Cable is interesting as 90% of it is hanging on the poles. And it was installed that way. But would you want a GLASS FIBER running around on poles? Even the Coax runs are being EATEN by the squirrels. Coax is run like the OLD 1 line for everyone, Party lines. PHONE lines are 1(pair) per house, and getting ISDN which is 8 pairs(16 wires) is VERY expensive to even think about.
But why Not get it done?
because Corps dont like spending money. SOMEONE has to loose money to get things going. And if they drop Stock Payments, to get it done, They will loose money THERE also.

They(corps) have created a system that CAN NOT/Shouldnt loose money. It can only go UP and never down. Or someone will loose money(owner/CEO/board members)
There is NO break even, there is NO balance, they can only go 1 way. They cant figure a way to get ANYTHING done and NOT loose money.
That ATT manager that got a 10% raise and got harassed, for making almost 40 million per year.(love those contracts). I feel sorry for him.(almost)
He couldnt see a way to lower Upper wages to get Area by area, UPGRADED.

Anonymous Coward says:

Re: DSL. is a pain.

When the Phone system was setup for Only 6% max usage

And that has nothing to do with broadband capacity, as the phone switches that set that limit are separate from the packet switches that provide Internet service, and lines into the exchange feed both systems via a splitter, which is somewhat more fancy that the one fitted at the customer end of the line.

ECA (profile) says:

Re: Re: DSL. is a pain.

The problems come with a paired wire system. And then running 8/16/32/64 + pairs and the signal degradation, on copper lines.
The whole system was designed over the idea of a Set freq range, and adding a wider range Causes More problems.
Going into freq modulation, per EACH customer is fine, but can only handle so many on 1 line.
(psst. I took classes on this)

That One Guy (profile) says:

Success thanks to FCC 'failure'

There’s the added irony that a lot of the growth the U.S. did actually see during this period is thanks to things the Trump FCC either had nothing to do with, like the 2015 AT&T/DirecTV merger conditions requiring additional fiber deployment, or the hundreds of community-run municipal broadband networks agency commissioners have repeatedly demonized and have supported banning outright.
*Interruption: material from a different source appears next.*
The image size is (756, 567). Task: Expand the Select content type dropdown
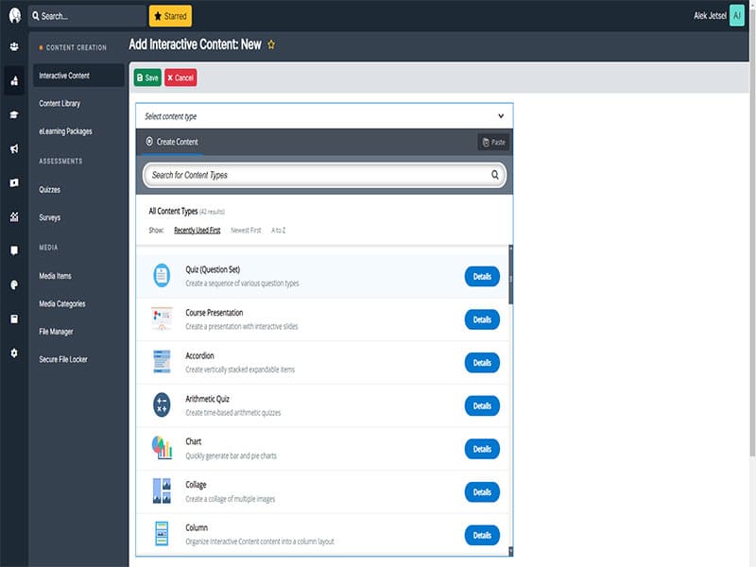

There is most certainly some serious irony to be found in the fact that to the extent that internet access and speeds have increased in the US it’s not been because of anything Pai has done but due to factors he likely doesn’t like if not actively opposes in the form of merger conditions that cost companies money and community broadband rollouts in spite of the constant attempts to stop them.